▸ Article:

++++++++

7)      The Irish have no solid vampire legends. How do you feel about being the first, real Irish vampire?

“I think other people will make more of that than I will. Being known as the Steward of Tara is more of a crowing achievement in my mind.”


8)      Where did your love of Irish lore and history begin?

“It started with my love of history. Then I looked into mythology, and I used to tell my son a lot of tales and legends. When he reached high school and heard the same thing, my credibility rose in his eyes. One thing I had told him that wasn’t really true is that Ireland was always a backwash of European history, unless your interest is war. Then, it is probably true. There were many Irish warriors. It’s just they tended to be fodder; they were never fighting for IrelandIreland is probably the only place where you get a sense of what pre-Christianity was about, so if you want to know Ireland, just study its myth. Even before I was really into being Irish, I had a disdain for the Roman Empire, which, I think, gave me a bias toward the Irish. In all honesty, I’m American, but my heritage is Irish. It only takes going to Ireland to know that.”


9)      How did you research your Irish heritage?

“I’ve read a lot of books. Also, as a college freshman, I got put into an Irish literature course, which I wasn’t very interested in it at the time. I’m not one of those people who have forgotten much of what they learned in college. So it stayed with all these years in a recessive way. The problem is that I’m very bad with names. The proper study of Irish mythology involves heroes, kings, and saints, in that order. They are alive today through the last names. I just don’t know who these people are.”

++++++++

▸ Short exercise 1:
Answer these questions from the interview:
(a) What title does the interviewee consider the greater achievement?
(b) What kind of course was the interviewee put into as a college freshman?
(c) Which three groups does the proper study of Irish mythology involve, in order?
▸ Short exercise 2:
In the interview, substitute "folklore" for "legends" in everything from "7)      The Irish have" down to "and history begin?", and write out that passage with the change.

▸ Items:
++++++++

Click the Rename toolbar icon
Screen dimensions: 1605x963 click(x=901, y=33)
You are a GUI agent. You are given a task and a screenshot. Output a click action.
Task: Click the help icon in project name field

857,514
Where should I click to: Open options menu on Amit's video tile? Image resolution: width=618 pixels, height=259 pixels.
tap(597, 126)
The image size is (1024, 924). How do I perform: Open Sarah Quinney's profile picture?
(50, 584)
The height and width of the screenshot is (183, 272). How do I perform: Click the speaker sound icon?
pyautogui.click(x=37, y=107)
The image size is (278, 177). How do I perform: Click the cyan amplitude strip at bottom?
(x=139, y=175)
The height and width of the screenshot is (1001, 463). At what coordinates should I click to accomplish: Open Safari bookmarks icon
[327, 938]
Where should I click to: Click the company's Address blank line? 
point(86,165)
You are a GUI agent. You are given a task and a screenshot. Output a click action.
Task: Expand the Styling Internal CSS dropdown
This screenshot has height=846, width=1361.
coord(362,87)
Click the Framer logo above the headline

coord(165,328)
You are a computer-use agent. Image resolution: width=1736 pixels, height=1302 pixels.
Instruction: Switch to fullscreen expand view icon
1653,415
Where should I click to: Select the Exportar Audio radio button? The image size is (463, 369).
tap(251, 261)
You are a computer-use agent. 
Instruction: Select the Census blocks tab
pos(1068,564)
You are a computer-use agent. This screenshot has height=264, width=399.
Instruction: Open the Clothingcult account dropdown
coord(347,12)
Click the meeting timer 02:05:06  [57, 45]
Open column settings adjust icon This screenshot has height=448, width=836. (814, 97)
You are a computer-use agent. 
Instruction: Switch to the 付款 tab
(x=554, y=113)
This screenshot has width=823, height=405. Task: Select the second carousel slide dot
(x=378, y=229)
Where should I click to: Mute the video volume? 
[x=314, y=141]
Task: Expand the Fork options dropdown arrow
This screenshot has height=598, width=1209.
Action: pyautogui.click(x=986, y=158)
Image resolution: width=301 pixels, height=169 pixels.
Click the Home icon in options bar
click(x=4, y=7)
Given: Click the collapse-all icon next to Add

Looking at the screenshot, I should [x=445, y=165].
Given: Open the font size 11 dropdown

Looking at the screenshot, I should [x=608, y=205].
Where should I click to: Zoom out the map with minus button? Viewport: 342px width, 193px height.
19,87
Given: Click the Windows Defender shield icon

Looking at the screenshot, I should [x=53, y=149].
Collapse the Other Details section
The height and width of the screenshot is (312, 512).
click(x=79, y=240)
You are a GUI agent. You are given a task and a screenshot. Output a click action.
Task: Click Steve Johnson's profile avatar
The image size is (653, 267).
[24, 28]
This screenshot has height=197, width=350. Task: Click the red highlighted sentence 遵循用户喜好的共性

++++++++

▸ Written answer 1:
(a) Being known as the Steward of Tara
(b) An Irish literature course
(c) Heroes, kings, and saints

▸ Written answer 2:
7)      The Irish have no solid vampire folklore. How do you feel about being the first, real Irish vampire?

“I think other people will make more of that than I will. Being known as the Steward of Tara is more of a crowing achievement in my mind.”


8)      Where did your love of Irish lore and history begin?